### SET TASK
Extract the lines from the one containing "1200x675 pixels. How" through the one containing "coord(97,293)", inclusive, and reproduce them verbatim.

#### INFORMATION PROVIDED

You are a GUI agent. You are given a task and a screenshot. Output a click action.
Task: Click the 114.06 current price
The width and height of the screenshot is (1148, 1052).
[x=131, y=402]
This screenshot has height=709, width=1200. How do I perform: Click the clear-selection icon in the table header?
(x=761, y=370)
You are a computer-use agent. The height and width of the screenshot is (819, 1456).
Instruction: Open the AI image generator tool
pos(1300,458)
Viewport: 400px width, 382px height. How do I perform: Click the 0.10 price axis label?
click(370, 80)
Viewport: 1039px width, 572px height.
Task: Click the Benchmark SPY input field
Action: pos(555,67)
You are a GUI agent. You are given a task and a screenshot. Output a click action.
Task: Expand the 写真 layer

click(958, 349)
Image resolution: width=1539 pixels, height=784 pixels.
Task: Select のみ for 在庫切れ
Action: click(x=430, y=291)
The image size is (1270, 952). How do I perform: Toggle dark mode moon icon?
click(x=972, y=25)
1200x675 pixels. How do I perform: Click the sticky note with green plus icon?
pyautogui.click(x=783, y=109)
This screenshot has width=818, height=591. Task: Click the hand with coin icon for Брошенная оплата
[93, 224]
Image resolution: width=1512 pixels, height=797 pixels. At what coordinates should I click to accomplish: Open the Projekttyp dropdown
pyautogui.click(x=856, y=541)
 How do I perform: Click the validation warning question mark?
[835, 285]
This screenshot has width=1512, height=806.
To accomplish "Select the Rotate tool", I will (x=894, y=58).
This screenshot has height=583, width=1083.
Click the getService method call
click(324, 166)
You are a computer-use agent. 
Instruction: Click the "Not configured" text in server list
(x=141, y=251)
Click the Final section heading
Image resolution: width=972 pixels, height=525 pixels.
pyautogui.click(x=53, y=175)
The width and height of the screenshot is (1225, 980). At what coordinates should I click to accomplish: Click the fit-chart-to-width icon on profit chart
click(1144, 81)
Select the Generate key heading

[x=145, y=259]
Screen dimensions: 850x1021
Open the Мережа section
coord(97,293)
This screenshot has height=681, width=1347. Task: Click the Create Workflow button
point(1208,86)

########

### ANSWER IN FULL
1200x675 pixels. How do I perform: Click the sticky note with green plus icon?
pyautogui.click(x=783, y=109)
This screenshot has width=818, height=591. Task: Click the hand with coin icon for Брошенная оплата
[93, 224]
Image resolution: width=1512 pixels, height=797 pixels. At what coordinates should I click to accomplish: Open the Projekttyp dropdown
pyautogui.click(x=856, y=541)
 How do I perform: Click the validation warning question mark?
[835, 285]
This screenshot has width=1512, height=806.
To accomplish "Select the Rotate tool", I will (x=894, y=58).
This screenshot has height=583, width=1083.
Click the getService method call
click(324, 166)
You are a computer-use agent. 
Instruction: Click the "Not configured" text in server list
(x=141, y=251)
Click the Final section heading
Image resolution: width=972 pixels, height=525 pixels.
pyautogui.click(x=53, y=175)
The width and height of the screenshot is (1225, 980). At what coordinates should I click to accomplish: Click the fit-chart-to-width icon on profit chart
click(1144, 81)
Select the Generate key heading

[x=145, y=259]
Screen dimensions: 850x1021
Open the Мережа section
coord(97,293)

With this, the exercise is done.